Andy Greenberg, a managing director at investment bank Fairmount Partners, says he couldn’t find any good data for lower middle market firms in 2006. So Greenberg, along with Graeme Frazier of Private Capital Research, started GF Data. The Philadelphia-based GF information provider compiles its data from 146 private equity firms that submit the information blindly — with a focus on PE deals between $10 million and $250 million.

“If you were representing a $50 million revenue consumer products company, the comps would be a $500 million revenue business,” he explains.
The lower end of the middle market saw an uptick in second quarter volume. There were 26 transactions for the quarter ended June 30, up from 15 deals in 2009, according to GF Data. However, the 26 deals are still below peak volume of 2006 and the first half of 2007, when 40 such deals were announced per quarter.

Q2 multiples are gaining but still off last year’s comps. Companies this year sold at 5.6x 12-month trailing EBITDA, down from the 6.7x they traded at in 2009. Greenberg blames last year’s higher multiples on the mix of firms included in the data. “In the first half of 2009, the aftershocks of the recession were still so strong that the only deals getting done involved very strong businesses,” he says.

Lower grade companies are now getting sold which is pulling down the averages, he says.

*INFORMATION SHOWN*:
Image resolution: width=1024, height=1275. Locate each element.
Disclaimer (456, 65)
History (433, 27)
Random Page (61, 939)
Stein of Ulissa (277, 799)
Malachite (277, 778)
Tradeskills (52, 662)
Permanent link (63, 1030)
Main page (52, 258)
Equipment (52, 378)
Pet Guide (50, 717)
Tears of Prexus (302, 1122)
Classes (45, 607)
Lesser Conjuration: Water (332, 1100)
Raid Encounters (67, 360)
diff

*STATED GOAL A*: Please repeat the entries from the line that has "Permanent link (63, 1030)" through the last line of the entries, both ends included.
*STATED GOAL B*: Continue the excerpt on lower middle market private equity deals from the point where it ends.

*RESULT A*:
Permanent link (63, 1030)
Main page (52, 258)
Equipment (52, 378)
Pet Guide (50, 717)
Tears of Prexus (302, 1122)
Classes (45, 607)
Lesser Conjuration: Water (332, 1100)
Raid Encounters (67, 360)
diff

*RESULT B*:
Small companies are still recovering from the recession, he says. “The recovery has crystallized more quickly for firms with more than $8-$10 million EBITDA than for firms with less than $5 million EBITDA,” Greenberg says.

As more debt becomes available, valuations also will increase. But this trend will likely benefit larger middle market companies with $10 million EBITDA or more. “We expect that total debt and senior debt multiples will be stronger in third and fourth quarters and are the primary reason that valuations in that size range will continue to strengthen,” he says.

PE firms that are looking to buy in the middle market are faced with an interesting choice. They could seek out larger deals, which may have more favorable dynamics but more competition. Or they could vye for smaller properties, which are still recovering but the competition isn’t as intense. “Do you go larger or do you go smaller?” he says.